BEGIN LISTED RECORDS

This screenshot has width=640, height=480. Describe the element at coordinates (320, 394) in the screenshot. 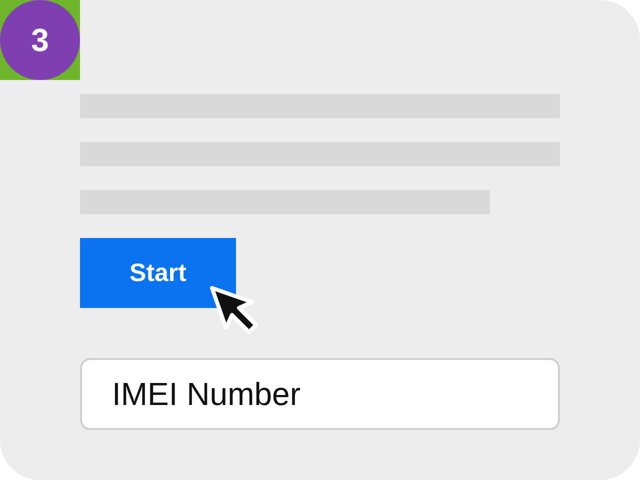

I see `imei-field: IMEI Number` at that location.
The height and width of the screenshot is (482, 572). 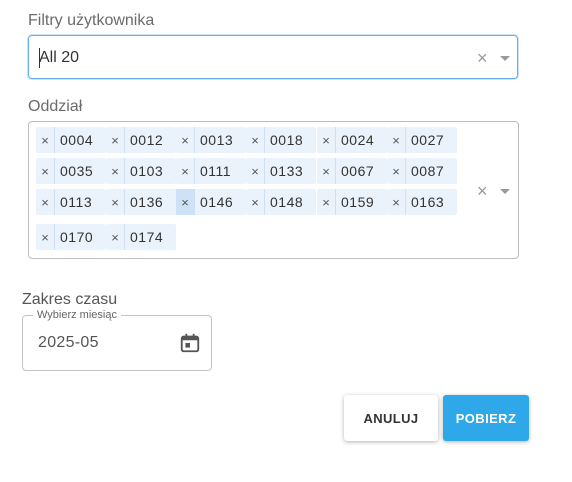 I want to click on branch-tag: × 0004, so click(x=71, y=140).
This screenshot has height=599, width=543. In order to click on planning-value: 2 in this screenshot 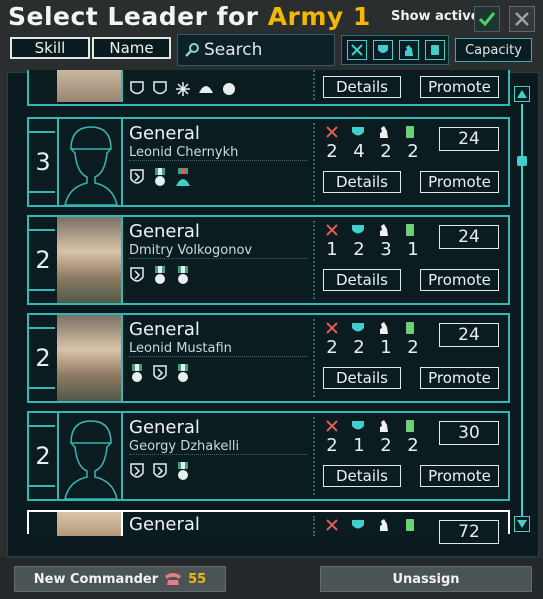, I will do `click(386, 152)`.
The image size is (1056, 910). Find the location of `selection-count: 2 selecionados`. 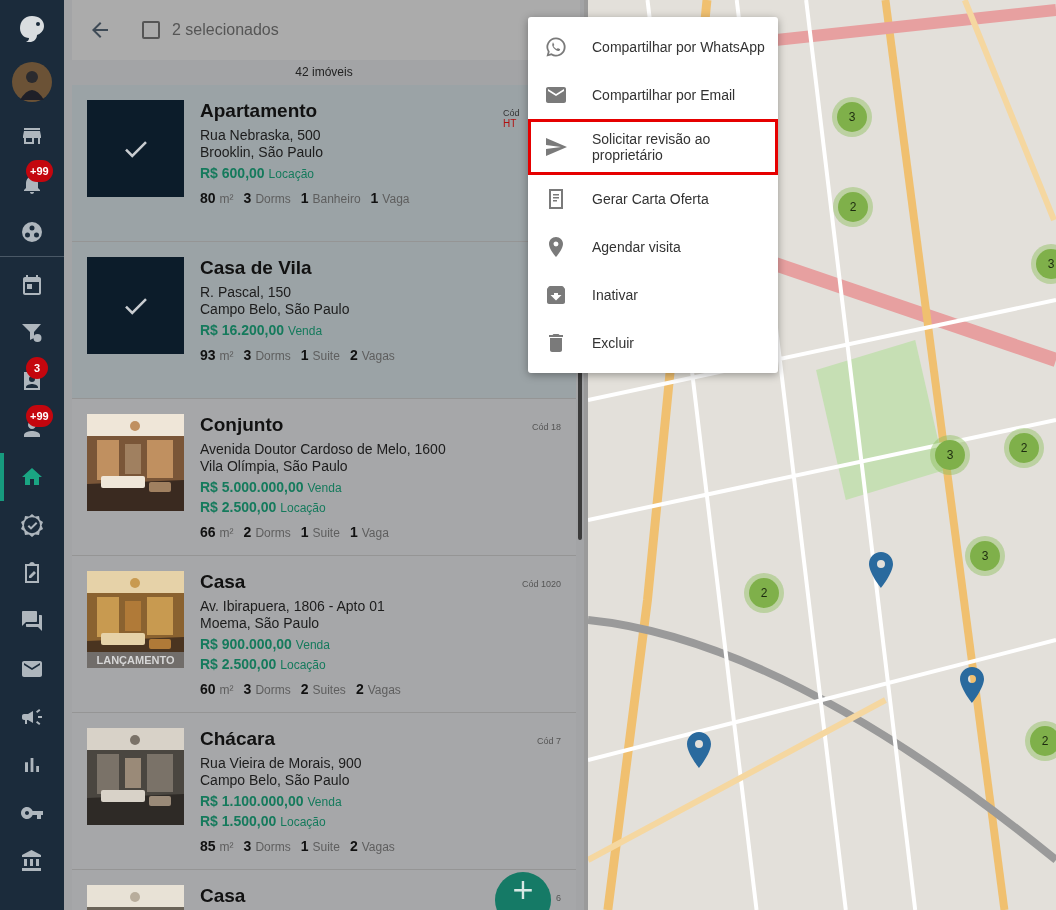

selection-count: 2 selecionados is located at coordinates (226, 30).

END LISTED RECORDS

- **DIRECTIONS**
Reproduce everything from the line containing "The image size" down to the end of the records above, leaving out the pictures.

- **TASK RESPONSE**
The image size is (1056, 910). Find the location of `selection-count: 2 selecionados`. 

selection-count: 2 selecionados is located at coordinates (226, 30).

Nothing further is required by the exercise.